Omnivore - Customer impact

In this week's review of Sushi House Hayakawa, I made a point about how different customers can create different dining experiences. This was especially apparent on my Saturday night visit to Hayakawa. A bunch of diners who rarely frequent Buford Highway (my assumption, not a fact) were there, probably in part because of the restaurant's inclusion in Christiane Lauterbach's Top 15 Best New Restaurants feature in Atlanta Magazine. But it felt weird, like some breach had been made - those of us who spend a lot of time eating on Buford Highway are used to it being a safe haven from the trend-seeking mobs you might find in Buckhead or Midtown.

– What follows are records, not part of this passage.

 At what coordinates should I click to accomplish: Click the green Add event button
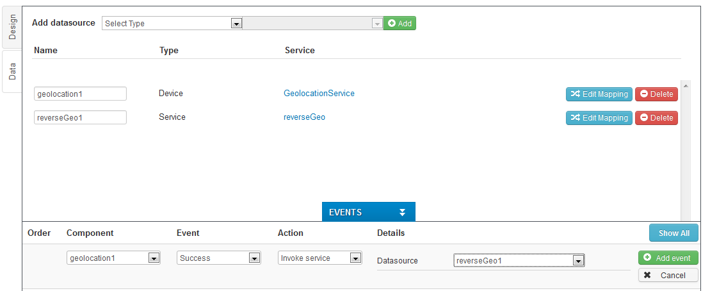(668, 258)
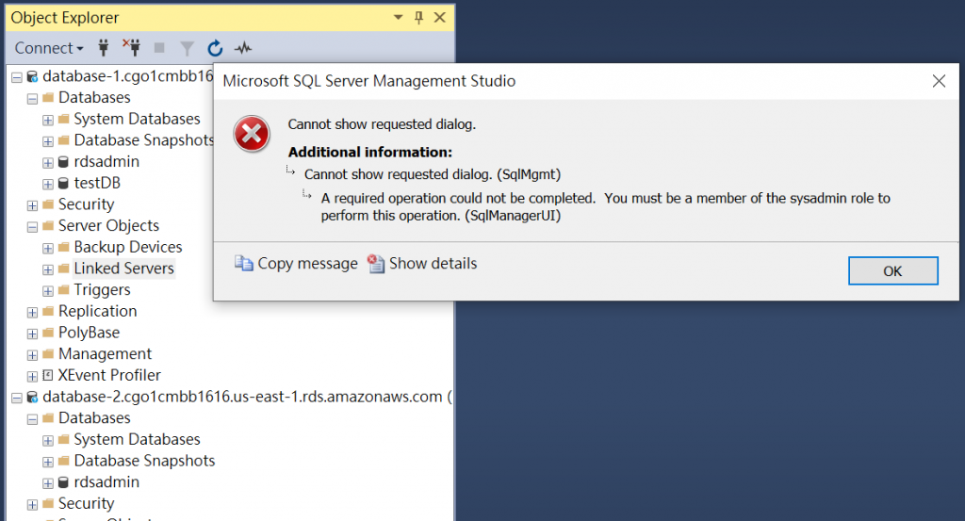Click the Refresh icon in Object Explorer toolbar
The image size is (965, 521).
pyautogui.click(x=215, y=48)
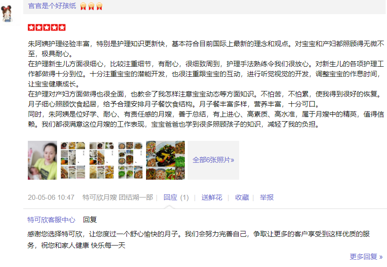This screenshot has height=267, width=387.
Task: Report the review with 举报
Action: (x=267, y=198)
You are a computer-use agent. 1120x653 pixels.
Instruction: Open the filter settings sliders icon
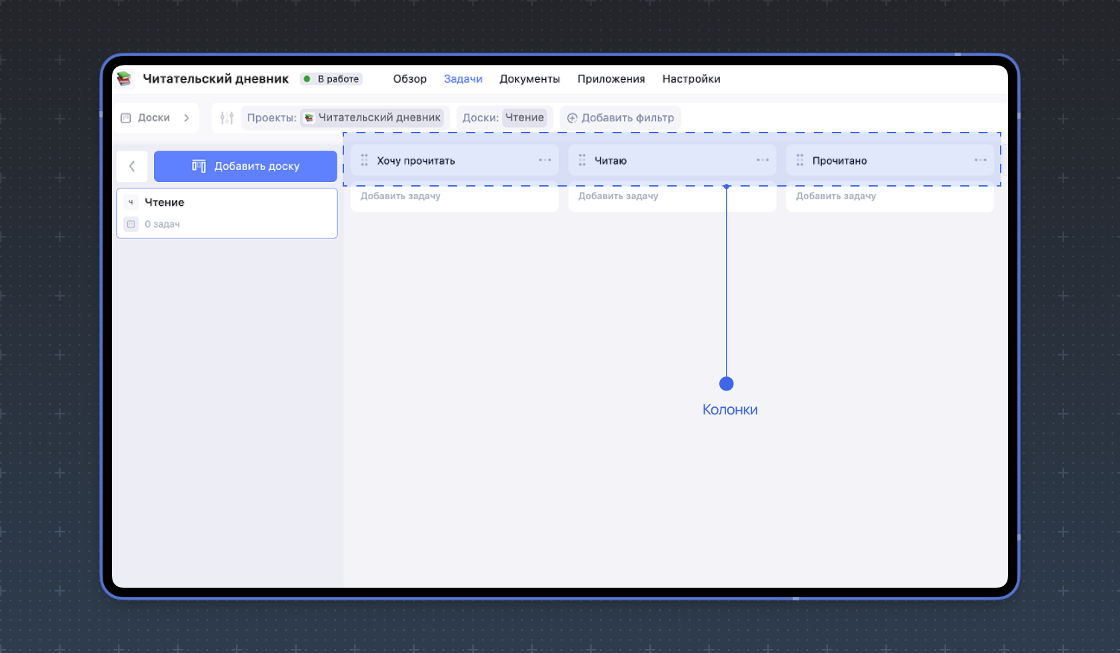coord(227,118)
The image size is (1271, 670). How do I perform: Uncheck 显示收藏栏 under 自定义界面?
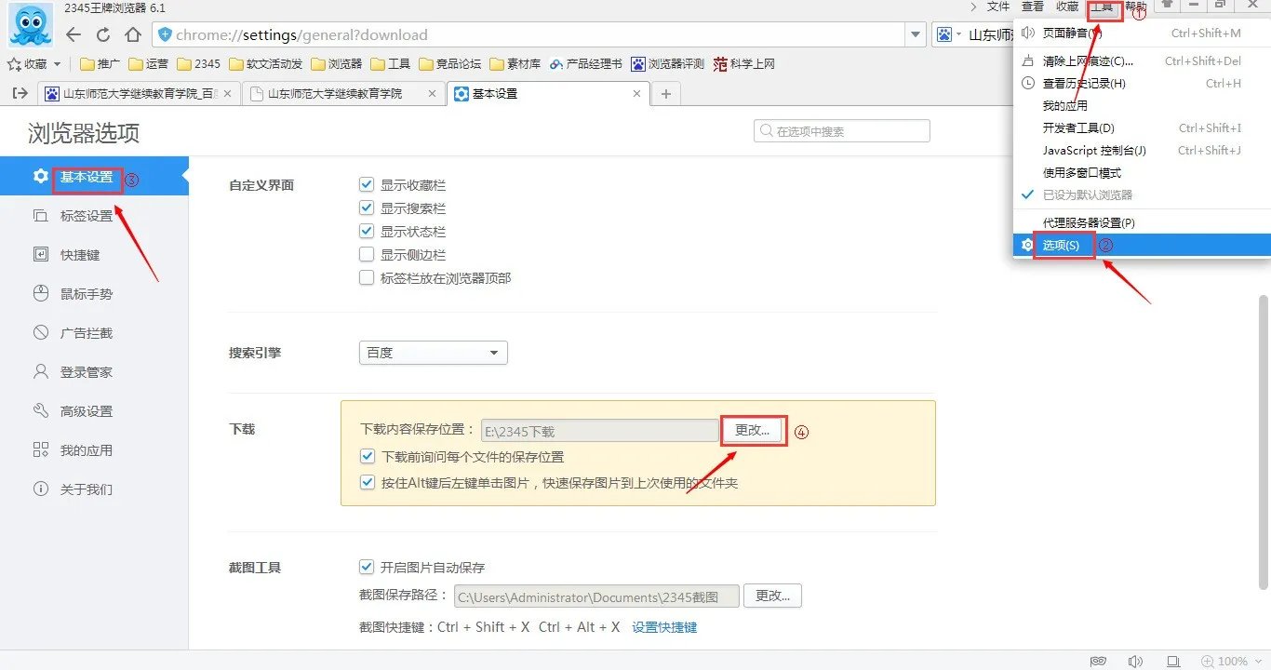tap(367, 184)
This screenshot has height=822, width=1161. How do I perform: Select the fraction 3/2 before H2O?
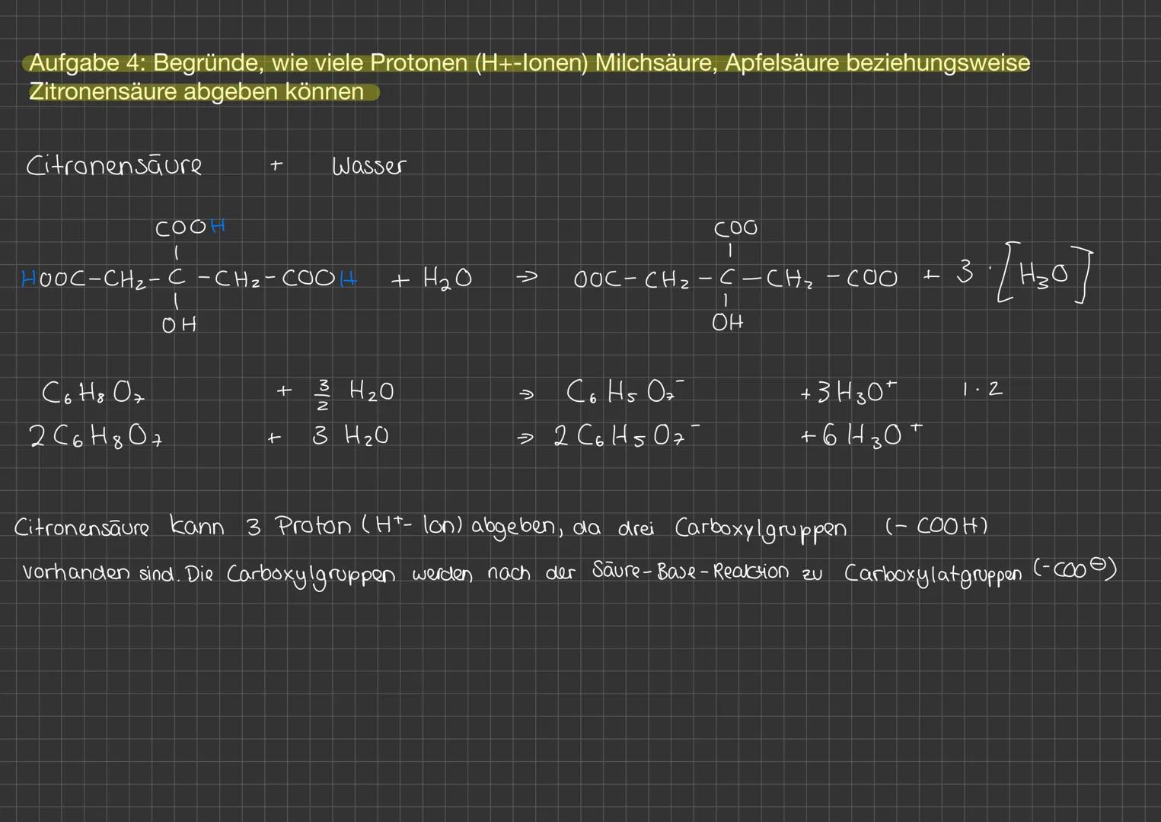pyautogui.click(x=323, y=391)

After I finished writing the review, I came across this post on Frank Bruni's New York Times blog about how other customers can ruin a perfectly good dining experience. He then goes on to wonder how much influence customers have over the food, not just the atmosphere. In Atlanta, the real or perceived limitations of customers' palates has influenced the ambitions of kitchens for years. But that seems to be changing. In my Holeman and Finch review, I made the point that our best new restaurants have totally disregarded the idea that customers can't handle interesting or daring food. But that doesn't mean customers don't drive change - Beleza changed its menu after opening to deal with customer expectations regarding price and serving size.

Still, for me, the greatest impact customers can have is on other diners and the vibe of a restaurant. There are places I simply won't go because I'm sure the customers there will drive me batty. Sometimes, I find myself somewhere for work and look around the room, and ask myself "what am I doing here? How did my life come to this place where I'm spending time surrounded by these people?"